■ TASK PROMPT:
After finding the line that holds "Enable the 对比上个月 checkbox" below, set down that line and the rest through the final one exactly, leaving the pictures out.

Saved data entries
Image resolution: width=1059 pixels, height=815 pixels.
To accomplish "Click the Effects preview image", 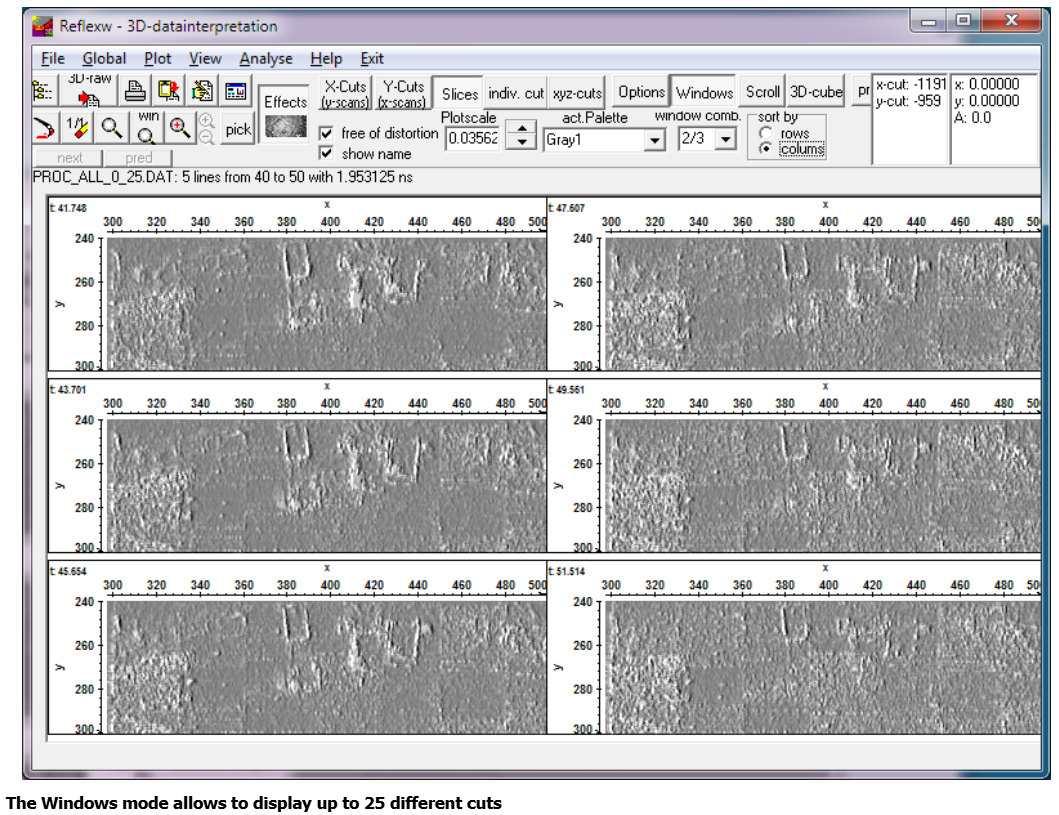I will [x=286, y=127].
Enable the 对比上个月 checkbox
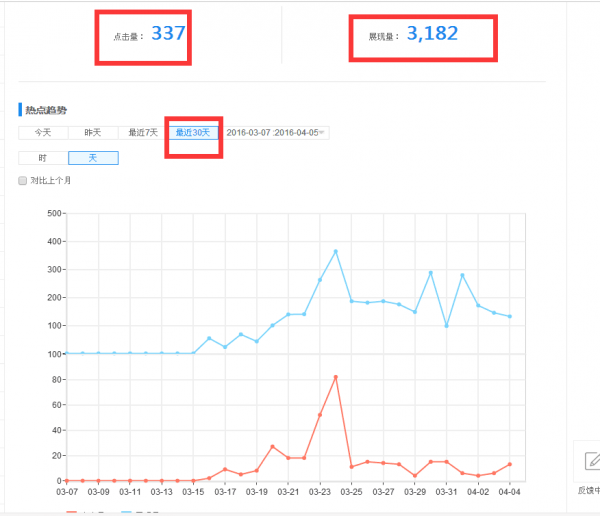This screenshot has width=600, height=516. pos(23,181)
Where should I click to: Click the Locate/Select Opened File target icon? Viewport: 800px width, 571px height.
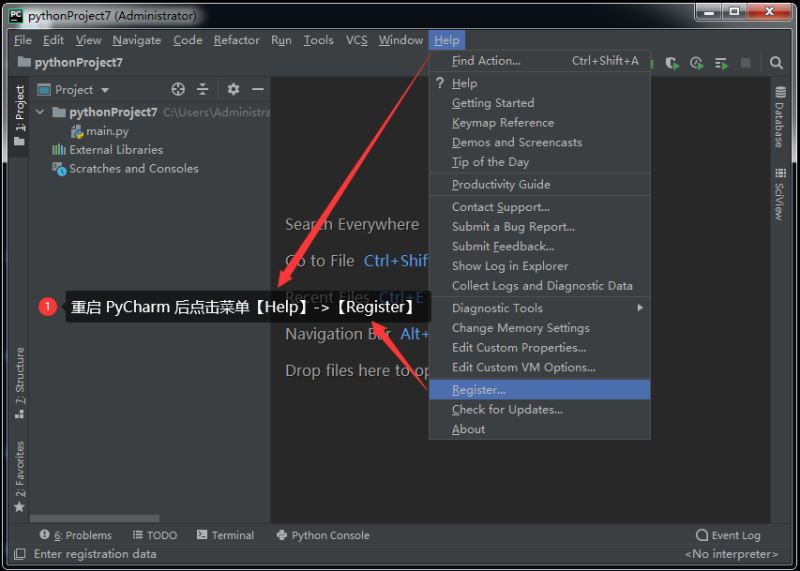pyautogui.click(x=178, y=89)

■ SOLUTION:
Enable the 对比上个月 checkbox
This screenshot has width=600, height=516. pos(23,181)
Where should I click to: Click the Locate/Select Opened File target icon? Viewport: 800px width, 571px height.
pyautogui.click(x=178, y=89)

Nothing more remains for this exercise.